**AIM OF THE EXERCISE**
How many lines in the records below hold the string "computer"? Answer with the number alone.

**DATASET EXTRACT**
*****

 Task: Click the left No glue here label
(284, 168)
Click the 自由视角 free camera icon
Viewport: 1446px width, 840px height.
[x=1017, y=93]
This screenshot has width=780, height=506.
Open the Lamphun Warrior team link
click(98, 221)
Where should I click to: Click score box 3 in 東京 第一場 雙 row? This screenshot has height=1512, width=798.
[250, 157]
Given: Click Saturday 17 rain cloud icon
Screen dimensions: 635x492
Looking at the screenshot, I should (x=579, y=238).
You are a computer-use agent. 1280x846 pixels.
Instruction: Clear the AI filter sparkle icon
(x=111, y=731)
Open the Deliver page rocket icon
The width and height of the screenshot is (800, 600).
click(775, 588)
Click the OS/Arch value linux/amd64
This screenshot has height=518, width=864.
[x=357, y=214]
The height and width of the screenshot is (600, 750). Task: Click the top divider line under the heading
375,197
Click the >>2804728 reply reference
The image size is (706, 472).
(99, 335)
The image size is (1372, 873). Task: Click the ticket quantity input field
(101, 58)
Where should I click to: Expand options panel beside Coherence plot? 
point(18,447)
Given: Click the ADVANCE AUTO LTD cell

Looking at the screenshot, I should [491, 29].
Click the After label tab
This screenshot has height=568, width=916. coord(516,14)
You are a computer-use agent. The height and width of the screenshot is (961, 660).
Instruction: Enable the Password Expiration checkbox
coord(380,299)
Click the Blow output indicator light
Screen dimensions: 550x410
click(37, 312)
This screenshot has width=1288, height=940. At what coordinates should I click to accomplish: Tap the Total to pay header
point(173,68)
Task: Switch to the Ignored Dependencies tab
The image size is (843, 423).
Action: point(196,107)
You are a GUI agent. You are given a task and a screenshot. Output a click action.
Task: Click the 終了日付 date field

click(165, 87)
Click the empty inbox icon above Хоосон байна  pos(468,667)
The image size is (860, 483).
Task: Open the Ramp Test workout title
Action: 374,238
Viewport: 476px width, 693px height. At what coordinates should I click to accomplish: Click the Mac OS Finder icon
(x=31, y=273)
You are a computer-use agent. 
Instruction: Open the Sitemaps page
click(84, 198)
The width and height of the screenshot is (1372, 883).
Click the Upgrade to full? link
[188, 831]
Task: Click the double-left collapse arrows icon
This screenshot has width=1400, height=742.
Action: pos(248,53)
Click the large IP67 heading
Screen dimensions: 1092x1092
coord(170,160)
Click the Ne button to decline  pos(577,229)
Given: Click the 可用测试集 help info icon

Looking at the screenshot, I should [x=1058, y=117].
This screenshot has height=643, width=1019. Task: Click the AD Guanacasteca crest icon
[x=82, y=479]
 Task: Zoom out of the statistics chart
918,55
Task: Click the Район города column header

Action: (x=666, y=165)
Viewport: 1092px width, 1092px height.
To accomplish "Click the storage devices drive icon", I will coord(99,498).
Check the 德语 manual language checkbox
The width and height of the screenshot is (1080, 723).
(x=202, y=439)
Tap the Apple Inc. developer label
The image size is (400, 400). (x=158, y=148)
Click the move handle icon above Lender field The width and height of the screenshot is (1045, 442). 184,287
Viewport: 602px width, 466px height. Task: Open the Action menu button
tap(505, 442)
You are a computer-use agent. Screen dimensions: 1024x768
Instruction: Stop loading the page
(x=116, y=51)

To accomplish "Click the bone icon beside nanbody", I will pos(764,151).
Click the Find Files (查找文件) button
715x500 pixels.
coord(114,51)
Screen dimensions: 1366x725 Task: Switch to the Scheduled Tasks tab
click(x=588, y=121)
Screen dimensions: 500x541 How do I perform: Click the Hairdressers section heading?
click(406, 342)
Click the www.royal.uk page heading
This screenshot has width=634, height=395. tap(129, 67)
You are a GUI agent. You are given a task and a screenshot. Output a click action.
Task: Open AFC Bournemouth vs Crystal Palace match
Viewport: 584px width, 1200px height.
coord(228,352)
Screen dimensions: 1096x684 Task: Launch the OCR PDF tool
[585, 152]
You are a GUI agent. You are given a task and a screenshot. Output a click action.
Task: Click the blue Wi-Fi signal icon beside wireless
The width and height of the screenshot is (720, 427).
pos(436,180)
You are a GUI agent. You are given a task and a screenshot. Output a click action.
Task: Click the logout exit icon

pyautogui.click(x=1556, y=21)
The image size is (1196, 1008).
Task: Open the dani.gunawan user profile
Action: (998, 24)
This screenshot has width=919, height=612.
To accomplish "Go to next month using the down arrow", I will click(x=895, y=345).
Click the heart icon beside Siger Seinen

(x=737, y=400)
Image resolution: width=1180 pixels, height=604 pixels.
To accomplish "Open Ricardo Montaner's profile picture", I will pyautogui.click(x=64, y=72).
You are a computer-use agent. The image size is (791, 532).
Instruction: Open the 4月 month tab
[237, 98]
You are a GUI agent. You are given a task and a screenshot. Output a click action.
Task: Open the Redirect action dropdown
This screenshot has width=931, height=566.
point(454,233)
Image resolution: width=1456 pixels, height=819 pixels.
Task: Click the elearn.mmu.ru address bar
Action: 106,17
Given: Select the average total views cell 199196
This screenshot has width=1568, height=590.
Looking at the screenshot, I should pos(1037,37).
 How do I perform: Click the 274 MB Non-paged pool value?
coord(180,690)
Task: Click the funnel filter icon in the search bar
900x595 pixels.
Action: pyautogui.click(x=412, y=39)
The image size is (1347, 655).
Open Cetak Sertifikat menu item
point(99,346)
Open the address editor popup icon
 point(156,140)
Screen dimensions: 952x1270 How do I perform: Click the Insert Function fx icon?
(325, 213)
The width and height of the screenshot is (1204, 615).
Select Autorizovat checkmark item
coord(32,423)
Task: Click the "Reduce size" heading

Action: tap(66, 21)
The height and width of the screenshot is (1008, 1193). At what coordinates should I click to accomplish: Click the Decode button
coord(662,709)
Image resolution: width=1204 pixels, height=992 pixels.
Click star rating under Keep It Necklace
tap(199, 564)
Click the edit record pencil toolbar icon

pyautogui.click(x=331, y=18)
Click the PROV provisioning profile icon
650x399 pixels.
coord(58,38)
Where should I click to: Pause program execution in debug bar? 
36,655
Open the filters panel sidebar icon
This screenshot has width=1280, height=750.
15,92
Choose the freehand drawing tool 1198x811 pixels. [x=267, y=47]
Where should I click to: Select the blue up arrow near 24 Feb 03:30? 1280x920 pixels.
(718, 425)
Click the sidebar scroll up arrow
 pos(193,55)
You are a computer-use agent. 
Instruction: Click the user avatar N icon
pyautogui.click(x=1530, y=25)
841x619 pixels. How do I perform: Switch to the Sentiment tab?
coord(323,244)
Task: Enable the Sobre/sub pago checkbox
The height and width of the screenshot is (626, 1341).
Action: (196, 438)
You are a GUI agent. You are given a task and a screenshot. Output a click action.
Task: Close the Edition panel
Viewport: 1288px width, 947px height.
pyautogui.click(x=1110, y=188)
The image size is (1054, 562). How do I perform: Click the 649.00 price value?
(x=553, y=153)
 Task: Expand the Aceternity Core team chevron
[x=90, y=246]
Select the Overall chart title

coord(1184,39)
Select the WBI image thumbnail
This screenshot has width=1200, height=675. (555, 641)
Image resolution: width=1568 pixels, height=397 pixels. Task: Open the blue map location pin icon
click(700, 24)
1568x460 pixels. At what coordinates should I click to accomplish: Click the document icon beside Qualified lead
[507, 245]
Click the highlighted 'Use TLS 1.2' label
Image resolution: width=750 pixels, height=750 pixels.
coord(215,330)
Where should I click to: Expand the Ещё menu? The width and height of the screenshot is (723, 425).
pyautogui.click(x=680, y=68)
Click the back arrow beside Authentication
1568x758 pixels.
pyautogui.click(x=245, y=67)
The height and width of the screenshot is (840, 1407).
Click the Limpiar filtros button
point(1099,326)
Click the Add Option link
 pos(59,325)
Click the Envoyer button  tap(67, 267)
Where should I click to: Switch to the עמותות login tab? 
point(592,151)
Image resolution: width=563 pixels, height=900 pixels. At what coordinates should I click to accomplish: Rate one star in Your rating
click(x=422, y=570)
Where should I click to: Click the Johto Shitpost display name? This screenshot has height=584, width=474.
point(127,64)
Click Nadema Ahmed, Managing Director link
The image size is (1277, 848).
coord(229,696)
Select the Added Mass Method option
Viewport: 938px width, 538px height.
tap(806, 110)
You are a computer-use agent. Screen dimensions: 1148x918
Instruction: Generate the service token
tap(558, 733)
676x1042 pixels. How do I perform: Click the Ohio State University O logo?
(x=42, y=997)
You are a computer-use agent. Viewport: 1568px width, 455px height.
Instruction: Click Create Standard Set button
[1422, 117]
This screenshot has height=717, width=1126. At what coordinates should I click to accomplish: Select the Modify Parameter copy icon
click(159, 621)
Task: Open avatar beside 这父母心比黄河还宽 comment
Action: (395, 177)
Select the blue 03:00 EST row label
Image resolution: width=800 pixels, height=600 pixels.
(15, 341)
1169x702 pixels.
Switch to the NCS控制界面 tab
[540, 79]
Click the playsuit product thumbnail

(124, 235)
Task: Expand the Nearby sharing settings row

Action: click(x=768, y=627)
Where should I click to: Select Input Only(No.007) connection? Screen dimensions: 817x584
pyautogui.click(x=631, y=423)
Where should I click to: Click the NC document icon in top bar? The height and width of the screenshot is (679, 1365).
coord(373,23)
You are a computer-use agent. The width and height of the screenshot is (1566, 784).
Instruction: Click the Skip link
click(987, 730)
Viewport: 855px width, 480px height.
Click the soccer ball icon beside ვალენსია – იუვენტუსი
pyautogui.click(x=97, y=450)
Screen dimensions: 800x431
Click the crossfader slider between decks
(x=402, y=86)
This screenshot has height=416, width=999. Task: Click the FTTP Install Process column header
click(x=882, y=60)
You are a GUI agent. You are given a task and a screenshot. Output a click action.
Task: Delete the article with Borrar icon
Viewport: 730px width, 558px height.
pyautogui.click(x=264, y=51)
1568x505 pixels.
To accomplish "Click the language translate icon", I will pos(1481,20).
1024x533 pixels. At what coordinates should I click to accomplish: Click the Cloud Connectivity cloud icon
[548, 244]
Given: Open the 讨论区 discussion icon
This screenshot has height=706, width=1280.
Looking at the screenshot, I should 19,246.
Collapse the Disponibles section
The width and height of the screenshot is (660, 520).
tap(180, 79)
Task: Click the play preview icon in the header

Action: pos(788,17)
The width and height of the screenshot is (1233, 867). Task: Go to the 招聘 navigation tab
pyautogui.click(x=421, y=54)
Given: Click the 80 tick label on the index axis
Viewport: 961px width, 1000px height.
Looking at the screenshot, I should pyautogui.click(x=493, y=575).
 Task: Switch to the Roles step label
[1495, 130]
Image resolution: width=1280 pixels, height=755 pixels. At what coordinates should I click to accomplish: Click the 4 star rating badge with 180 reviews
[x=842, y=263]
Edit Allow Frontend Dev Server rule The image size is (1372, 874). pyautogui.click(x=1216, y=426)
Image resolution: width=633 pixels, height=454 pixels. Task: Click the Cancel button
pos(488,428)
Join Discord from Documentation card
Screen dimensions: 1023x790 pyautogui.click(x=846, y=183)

*****

**ANSWER TO THE PROBLEM**
9